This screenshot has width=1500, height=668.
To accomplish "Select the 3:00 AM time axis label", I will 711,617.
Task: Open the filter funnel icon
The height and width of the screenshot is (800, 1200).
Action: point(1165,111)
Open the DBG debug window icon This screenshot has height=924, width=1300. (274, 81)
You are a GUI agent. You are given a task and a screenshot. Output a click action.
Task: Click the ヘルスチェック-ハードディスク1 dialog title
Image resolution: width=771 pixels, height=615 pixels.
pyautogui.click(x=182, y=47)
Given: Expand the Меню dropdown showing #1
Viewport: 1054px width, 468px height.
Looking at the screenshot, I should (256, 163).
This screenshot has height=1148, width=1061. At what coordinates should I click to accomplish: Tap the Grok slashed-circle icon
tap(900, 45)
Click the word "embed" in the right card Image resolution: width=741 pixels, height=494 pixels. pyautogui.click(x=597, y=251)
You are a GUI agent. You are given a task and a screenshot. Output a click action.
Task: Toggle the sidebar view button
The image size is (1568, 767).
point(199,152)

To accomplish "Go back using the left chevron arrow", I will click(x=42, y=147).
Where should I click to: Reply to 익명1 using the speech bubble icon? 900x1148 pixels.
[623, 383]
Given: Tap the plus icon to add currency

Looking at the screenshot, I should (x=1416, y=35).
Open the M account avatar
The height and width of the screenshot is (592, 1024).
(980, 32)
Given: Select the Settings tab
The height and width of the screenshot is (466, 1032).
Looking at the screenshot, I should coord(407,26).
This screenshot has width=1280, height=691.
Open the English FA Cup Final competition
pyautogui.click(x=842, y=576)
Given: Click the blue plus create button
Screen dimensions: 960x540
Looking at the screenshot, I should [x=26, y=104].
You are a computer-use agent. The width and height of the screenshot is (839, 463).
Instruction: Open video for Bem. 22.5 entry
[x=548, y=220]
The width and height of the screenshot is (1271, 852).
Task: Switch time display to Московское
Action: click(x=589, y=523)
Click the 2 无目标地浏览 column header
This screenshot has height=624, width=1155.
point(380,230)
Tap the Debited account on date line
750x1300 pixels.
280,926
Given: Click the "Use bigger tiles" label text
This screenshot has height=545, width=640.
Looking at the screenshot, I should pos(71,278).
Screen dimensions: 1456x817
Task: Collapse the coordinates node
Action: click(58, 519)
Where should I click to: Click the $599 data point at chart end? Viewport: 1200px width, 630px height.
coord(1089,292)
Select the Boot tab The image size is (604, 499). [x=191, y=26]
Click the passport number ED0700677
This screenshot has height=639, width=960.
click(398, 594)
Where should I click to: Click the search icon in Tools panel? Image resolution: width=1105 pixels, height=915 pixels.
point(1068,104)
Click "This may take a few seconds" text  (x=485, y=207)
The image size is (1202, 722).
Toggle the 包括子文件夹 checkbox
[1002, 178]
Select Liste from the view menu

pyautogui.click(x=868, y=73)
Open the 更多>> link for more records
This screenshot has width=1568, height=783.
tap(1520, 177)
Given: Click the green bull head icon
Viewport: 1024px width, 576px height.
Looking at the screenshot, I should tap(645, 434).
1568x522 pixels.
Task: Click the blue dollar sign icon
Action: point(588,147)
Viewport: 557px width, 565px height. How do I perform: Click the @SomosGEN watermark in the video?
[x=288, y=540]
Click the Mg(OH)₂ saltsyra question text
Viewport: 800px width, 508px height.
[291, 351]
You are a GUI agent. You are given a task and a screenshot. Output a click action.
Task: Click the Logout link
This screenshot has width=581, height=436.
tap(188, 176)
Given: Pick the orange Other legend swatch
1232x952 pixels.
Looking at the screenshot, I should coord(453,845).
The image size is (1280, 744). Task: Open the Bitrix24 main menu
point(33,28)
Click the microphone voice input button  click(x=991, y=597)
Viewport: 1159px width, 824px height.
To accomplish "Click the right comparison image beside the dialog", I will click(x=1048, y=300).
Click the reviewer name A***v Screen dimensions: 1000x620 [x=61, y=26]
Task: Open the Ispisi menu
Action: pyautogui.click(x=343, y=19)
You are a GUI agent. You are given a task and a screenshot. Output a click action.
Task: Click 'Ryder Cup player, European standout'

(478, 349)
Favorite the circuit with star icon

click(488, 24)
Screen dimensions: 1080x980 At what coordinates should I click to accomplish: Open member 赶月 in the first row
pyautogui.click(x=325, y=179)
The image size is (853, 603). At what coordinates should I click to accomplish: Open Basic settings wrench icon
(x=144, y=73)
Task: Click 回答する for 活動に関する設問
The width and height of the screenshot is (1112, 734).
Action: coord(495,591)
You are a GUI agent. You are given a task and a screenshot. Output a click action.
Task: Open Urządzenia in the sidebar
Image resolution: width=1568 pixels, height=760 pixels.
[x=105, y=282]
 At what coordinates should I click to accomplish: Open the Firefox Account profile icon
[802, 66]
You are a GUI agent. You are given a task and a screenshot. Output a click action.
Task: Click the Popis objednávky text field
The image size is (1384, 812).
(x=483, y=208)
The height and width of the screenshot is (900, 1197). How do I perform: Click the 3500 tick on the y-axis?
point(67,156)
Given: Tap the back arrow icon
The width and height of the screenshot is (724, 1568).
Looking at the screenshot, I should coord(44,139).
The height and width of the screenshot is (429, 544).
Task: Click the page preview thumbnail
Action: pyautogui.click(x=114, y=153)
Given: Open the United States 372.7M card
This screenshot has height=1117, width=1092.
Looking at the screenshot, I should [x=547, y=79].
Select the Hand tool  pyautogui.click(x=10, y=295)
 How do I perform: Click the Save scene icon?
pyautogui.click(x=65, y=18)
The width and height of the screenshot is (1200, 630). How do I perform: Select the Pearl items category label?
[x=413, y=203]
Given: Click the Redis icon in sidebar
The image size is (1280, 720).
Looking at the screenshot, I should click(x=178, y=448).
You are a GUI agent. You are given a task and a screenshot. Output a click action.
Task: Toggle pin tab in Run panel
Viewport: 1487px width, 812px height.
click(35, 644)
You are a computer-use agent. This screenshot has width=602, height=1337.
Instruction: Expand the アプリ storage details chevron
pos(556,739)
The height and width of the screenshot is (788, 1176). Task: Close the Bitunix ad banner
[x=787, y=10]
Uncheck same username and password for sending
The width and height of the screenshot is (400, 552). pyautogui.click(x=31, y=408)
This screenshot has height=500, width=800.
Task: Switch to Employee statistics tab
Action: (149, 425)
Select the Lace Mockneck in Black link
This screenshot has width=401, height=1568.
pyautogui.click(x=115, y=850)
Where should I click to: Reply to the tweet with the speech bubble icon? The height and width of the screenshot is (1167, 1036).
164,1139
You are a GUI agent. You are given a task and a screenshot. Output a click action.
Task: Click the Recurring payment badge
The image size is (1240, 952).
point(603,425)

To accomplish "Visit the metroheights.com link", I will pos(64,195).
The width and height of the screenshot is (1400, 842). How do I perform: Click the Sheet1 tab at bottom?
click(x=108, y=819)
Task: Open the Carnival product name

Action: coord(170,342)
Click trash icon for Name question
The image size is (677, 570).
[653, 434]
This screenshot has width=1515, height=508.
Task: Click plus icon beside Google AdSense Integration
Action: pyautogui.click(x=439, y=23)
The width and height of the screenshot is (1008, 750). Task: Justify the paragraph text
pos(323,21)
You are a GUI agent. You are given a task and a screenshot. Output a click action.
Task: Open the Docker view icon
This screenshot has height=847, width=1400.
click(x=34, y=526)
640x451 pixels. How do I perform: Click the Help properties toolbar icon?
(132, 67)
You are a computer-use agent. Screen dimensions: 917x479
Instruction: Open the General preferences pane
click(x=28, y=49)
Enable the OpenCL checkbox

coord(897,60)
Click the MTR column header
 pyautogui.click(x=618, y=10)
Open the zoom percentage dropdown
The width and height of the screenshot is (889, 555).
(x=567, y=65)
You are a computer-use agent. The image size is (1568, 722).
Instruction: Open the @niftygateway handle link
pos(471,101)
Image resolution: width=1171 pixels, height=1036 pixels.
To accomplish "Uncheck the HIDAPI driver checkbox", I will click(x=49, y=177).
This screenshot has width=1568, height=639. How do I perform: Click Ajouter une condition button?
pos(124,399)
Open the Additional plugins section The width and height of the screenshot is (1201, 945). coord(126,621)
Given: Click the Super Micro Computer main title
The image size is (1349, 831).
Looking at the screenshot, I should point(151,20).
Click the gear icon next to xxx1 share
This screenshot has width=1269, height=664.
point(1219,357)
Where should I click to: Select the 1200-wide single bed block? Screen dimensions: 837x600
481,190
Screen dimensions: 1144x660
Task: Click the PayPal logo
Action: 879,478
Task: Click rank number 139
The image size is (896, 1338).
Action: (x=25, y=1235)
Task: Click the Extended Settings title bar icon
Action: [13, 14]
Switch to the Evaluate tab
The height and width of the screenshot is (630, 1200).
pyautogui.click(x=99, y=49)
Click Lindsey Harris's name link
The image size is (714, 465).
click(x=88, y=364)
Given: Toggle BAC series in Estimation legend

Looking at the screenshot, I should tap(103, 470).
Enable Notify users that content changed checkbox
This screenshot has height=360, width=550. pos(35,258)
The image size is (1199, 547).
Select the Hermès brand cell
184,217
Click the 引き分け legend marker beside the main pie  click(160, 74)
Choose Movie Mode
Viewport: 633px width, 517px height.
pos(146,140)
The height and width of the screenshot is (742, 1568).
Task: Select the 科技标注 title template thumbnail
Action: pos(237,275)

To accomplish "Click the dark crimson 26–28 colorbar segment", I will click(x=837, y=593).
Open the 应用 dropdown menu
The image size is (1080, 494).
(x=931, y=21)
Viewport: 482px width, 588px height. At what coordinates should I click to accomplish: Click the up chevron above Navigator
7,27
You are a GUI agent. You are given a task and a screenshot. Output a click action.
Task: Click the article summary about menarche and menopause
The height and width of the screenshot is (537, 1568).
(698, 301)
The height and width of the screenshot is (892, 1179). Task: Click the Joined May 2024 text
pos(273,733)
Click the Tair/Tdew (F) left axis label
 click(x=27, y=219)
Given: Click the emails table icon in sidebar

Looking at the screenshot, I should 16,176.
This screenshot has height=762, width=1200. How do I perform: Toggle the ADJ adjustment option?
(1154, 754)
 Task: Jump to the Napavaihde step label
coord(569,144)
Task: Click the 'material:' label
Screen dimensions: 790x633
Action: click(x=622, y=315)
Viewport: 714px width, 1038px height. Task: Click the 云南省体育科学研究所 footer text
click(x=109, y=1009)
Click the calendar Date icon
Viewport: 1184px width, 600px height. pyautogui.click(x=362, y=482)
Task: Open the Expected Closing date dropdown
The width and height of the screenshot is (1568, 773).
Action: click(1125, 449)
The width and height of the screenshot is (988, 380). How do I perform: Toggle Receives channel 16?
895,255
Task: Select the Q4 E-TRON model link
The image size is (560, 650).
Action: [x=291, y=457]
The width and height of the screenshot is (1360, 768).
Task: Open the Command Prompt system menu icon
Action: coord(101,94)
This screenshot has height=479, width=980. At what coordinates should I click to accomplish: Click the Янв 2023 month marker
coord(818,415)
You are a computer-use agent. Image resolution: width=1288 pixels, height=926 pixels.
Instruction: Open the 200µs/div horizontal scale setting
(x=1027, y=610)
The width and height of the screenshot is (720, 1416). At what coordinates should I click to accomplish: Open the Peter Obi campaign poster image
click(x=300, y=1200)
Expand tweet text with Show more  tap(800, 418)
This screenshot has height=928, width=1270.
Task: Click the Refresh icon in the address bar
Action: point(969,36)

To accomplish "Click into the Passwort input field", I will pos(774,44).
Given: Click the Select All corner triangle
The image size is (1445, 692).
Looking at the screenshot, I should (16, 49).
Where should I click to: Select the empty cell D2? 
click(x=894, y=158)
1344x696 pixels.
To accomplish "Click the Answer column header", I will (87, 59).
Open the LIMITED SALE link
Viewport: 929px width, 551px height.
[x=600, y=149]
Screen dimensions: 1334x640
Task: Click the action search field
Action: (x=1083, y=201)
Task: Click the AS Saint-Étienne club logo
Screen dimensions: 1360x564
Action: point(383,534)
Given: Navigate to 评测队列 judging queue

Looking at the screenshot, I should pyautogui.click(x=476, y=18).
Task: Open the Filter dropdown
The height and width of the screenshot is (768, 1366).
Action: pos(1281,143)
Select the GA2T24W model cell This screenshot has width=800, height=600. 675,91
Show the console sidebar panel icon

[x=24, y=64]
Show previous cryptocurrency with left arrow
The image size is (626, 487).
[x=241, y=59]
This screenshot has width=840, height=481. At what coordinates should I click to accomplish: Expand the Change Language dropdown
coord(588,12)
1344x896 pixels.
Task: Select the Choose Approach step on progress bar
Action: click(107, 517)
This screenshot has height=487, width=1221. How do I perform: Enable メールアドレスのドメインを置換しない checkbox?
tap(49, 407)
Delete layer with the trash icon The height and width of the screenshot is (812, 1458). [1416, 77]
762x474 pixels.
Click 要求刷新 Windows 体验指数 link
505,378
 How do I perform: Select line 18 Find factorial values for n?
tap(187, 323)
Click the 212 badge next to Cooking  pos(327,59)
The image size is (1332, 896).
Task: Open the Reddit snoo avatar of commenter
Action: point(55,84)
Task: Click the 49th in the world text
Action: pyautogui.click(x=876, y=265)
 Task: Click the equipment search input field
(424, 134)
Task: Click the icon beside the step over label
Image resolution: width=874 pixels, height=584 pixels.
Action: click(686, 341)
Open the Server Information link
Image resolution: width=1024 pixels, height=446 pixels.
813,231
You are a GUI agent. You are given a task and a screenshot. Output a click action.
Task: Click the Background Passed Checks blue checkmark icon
· · · ·
If a line in the material holds "dialog", copy it.

__Answer box__
Task: Click the ヘルスチェック-ハードディスク1 dialog title
To accomplish "Click the right comparison image beside the dialog", I will click(x=1048, y=300).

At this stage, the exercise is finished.